__WHAT YOU HAVE TO DO__. Copy out the items below, changing "Peripherals" to "Preferences" and keeping everything else the same.

__Excerpt from a dataset__.
====
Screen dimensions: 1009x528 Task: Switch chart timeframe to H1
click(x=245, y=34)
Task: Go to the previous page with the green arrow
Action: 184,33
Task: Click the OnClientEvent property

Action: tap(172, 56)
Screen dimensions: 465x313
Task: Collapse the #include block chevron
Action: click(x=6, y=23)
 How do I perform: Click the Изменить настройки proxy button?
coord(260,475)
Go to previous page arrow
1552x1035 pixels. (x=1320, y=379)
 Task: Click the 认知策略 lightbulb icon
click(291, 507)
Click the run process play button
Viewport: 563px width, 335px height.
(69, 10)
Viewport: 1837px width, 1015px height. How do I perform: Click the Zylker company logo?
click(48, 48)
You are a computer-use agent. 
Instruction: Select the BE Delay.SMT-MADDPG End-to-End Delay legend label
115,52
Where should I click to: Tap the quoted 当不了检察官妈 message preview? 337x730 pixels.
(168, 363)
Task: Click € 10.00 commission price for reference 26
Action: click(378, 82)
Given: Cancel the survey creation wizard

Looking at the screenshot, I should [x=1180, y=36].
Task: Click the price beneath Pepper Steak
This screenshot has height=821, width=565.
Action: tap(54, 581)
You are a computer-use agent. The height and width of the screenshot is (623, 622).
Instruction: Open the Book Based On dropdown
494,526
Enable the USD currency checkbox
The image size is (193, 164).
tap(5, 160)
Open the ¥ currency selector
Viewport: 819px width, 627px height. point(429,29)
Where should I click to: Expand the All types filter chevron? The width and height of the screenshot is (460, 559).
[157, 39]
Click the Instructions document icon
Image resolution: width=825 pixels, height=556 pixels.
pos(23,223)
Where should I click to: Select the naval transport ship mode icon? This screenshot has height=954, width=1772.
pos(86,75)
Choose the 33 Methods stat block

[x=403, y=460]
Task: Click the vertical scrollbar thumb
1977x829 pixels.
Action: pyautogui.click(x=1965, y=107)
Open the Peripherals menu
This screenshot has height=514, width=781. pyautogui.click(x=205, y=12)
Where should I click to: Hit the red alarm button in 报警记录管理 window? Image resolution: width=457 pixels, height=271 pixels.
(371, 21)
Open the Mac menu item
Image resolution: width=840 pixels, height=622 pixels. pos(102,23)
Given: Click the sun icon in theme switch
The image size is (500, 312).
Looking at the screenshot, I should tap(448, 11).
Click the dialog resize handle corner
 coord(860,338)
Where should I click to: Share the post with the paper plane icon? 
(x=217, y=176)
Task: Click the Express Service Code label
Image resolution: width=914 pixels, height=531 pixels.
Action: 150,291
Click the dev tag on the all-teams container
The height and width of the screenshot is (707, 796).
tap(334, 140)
====
__FULL OUTPUT__.
Screen dimensions: 1009x528 Task: Switch chart timeframe to H1
click(x=245, y=34)
Task: Go to the previous page with the green arrow
Action: 184,33
Task: Click the OnClientEvent property

Action: tap(172, 56)
Screen dimensions: 465x313
Task: Collapse the #include block chevron
Action: click(x=6, y=23)
 How do I perform: Click the Изменить настройки proxy button?
coord(260,475)
Go to previous page arrow
1552x1035 pixels. (x=1320, y=379)
 Task: Click the 认知策略 lightbulb icon
click(291, 507)
Click the run process play button
Viewport: 563px width, 335px height.
(69, 10)
Viewport: 1837px width, 1015px height. How do I perform: Click the Zylker company logo?
click(48, 48)
You are a computer-use agent. 
Instruction: Select the BE Delay.SMT-MADDPG End-to-End Delay legend label
115,52
Where should I click to: Tap the quoted 当不了检察官妈 message preview? 337x730 pixels.
(168, 363)
Task: Click € 10.00 commission price for reference 26
Action: click(378, 82)
Given: Cancel the survey creation wizard

Looking at the screenshot, I should [x=1180, y=36].
Task: Click the price beneath Pepper Steak
This screenshot has height=821, width=565.
Action: tap(54, 581)
You are a computer-use agent. The height and width of the screenshot is (623, 622).
Instruction: Open the Book Based On dropdown
494,526
Enable the USD currency checkbox
The image size is (193, 164).
tap(5, 160)
Open the ¥ currency selector
Viewport: 819px width, 627px height. point(429,29)
Where should I click to: Expand the All types filter chevron? The width and height of the screenshot is (460, 559).
[157, 39]
Click the Instructions document icon
Image resolution: width=825 pixels, height=556 pixels.
pos(23,223)
Where should I click to: Select the naval transport ship mode icon? This screenshot has height=954, width=1772.
pos(86,75)
Choose the 33 Methods stat block

[x=403, y=460]
Task: Click the vertical scrollbar thumb
1977x829 pixels.
Action: pyautogui.click(x=1965, y=107)
Open the Preferences menu
This screenshot has height=514, width=781. pyautogui.click(x=205, y=12)
Where should I click to: Hit the red alarm button in 报警记录管理 window? Image resolution: width=457 pixels, height=271 pixels.
(371, 21)
Open the Mac menu item
Image resolution: width=840 pixels, height=622 pixels. pos(102,23)
Given: Click the sun icon in theme switch
The image size is (500, 312).
Looking at the screenshot, I should tap(448, 11).
Click the dialog resize handle corner
 coord(860,338)
Where should I click to: Share the post with the paper plane icon? 
(x=217, y=176)
Task: Click the Express Service Code label
Image resolution: width=914 pixels, height=531 pixels.
Action: 150,291
Click the dev tag on the all-teams container
The height and width of the screenshot is (707, 796).
tap(334, 140)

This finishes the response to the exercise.